Task to complete: Count how many lines of the listing below contain the word "image", treating uppercase and lowercase as different, and reply with the number alone.
───── Material provided ─────
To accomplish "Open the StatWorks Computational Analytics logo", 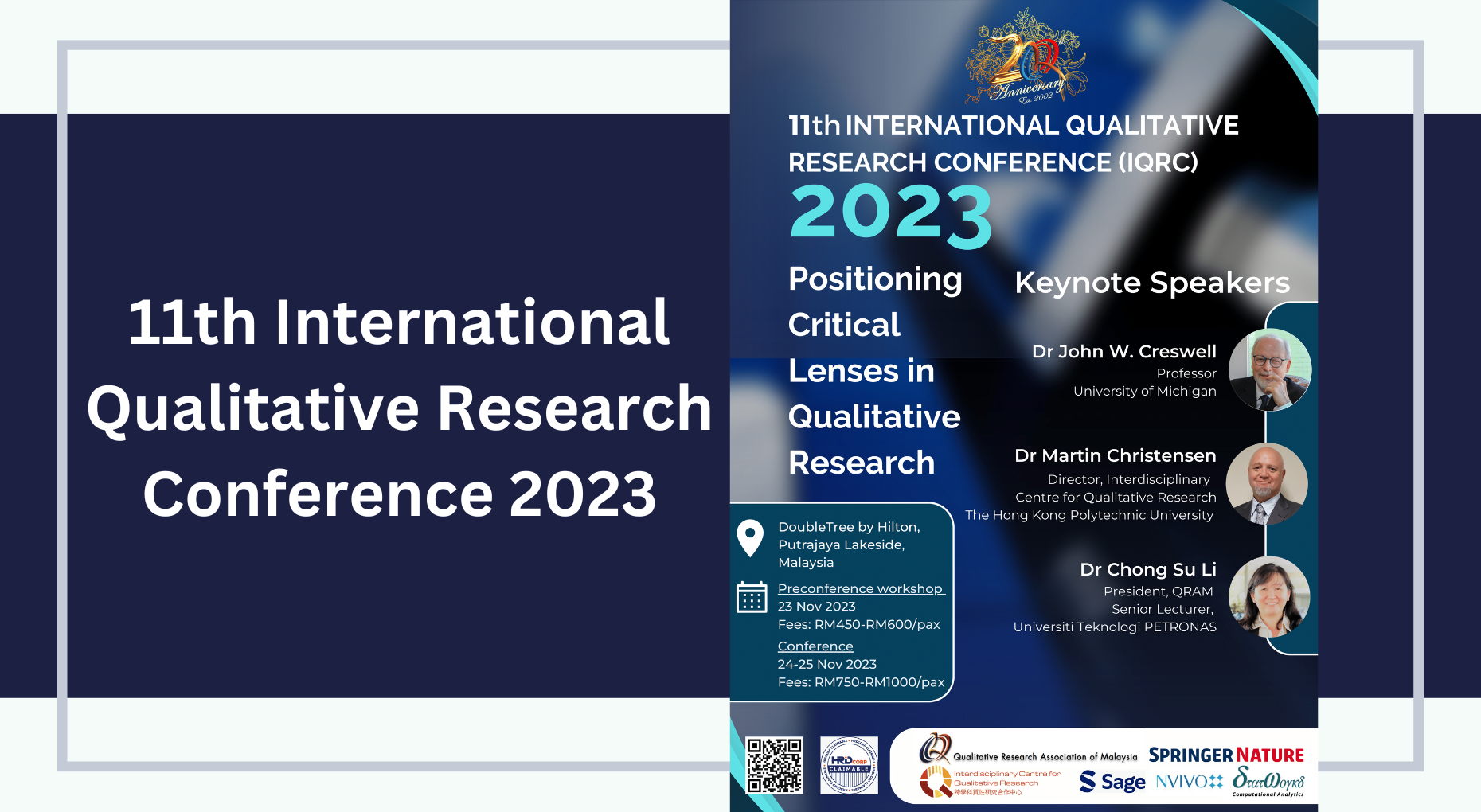I will pyautogui.click(x=1269, y=783).
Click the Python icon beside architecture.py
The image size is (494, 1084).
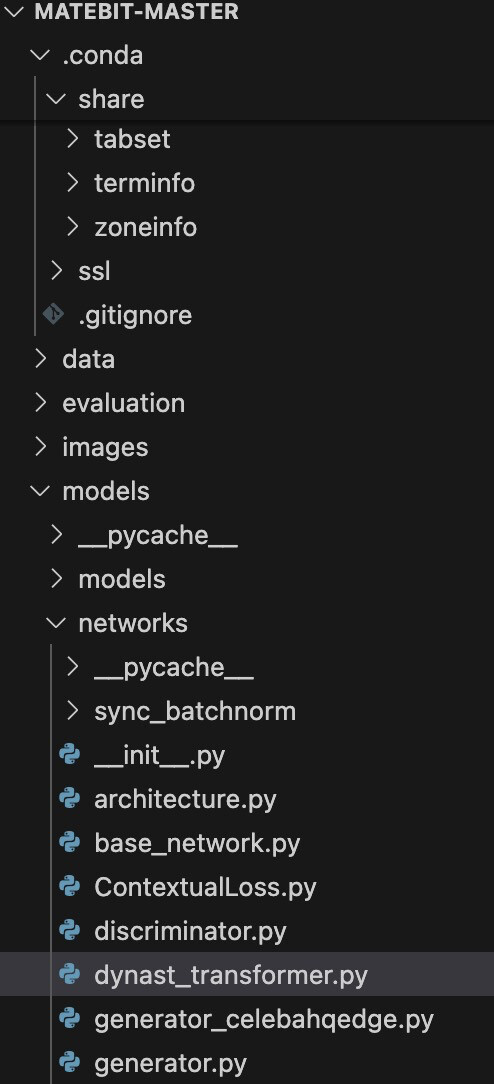click(x=70, y=799)
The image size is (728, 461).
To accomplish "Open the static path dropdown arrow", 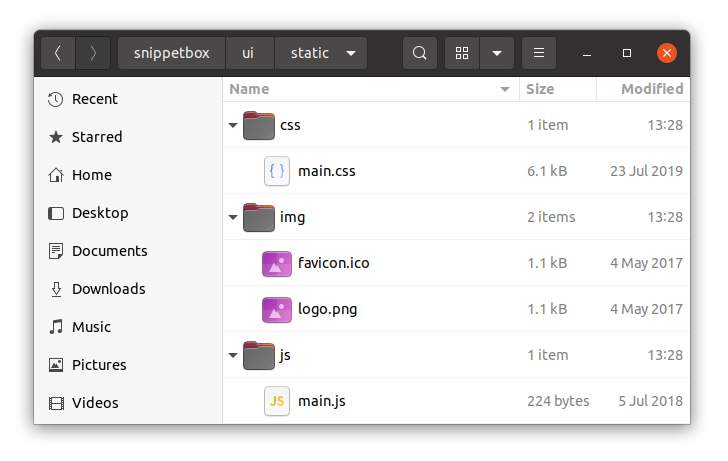I will click(x=350, y=53).
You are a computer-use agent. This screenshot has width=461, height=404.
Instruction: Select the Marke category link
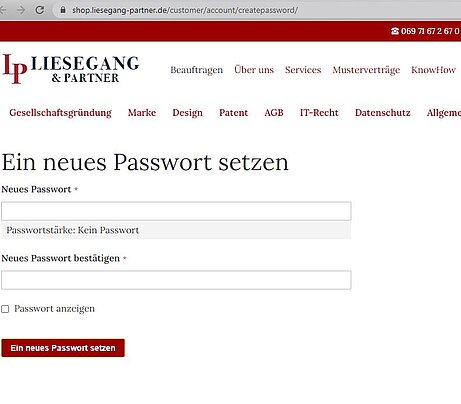coord(142,113)
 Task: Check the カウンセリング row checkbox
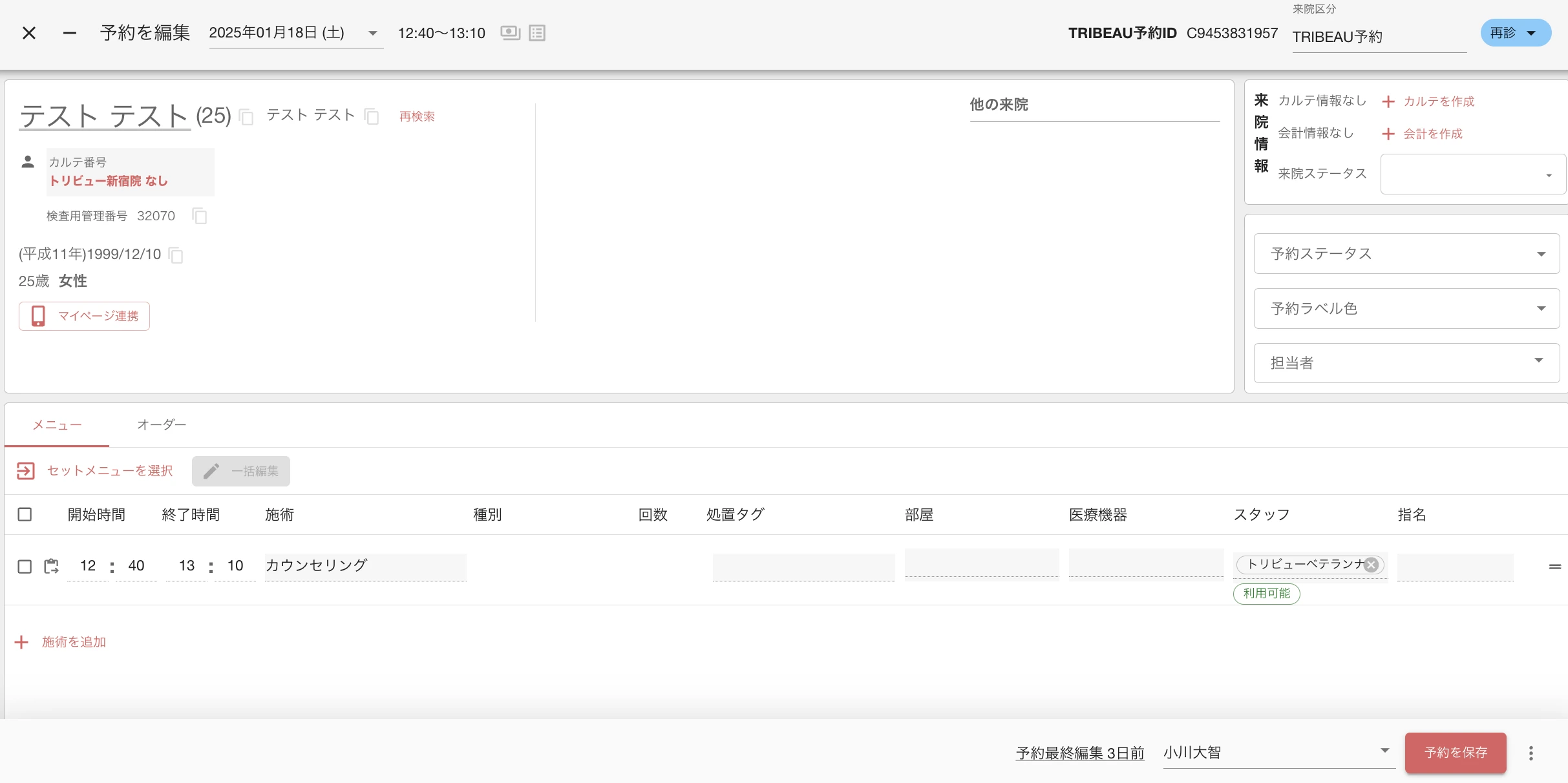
─────
Answer to this task: 2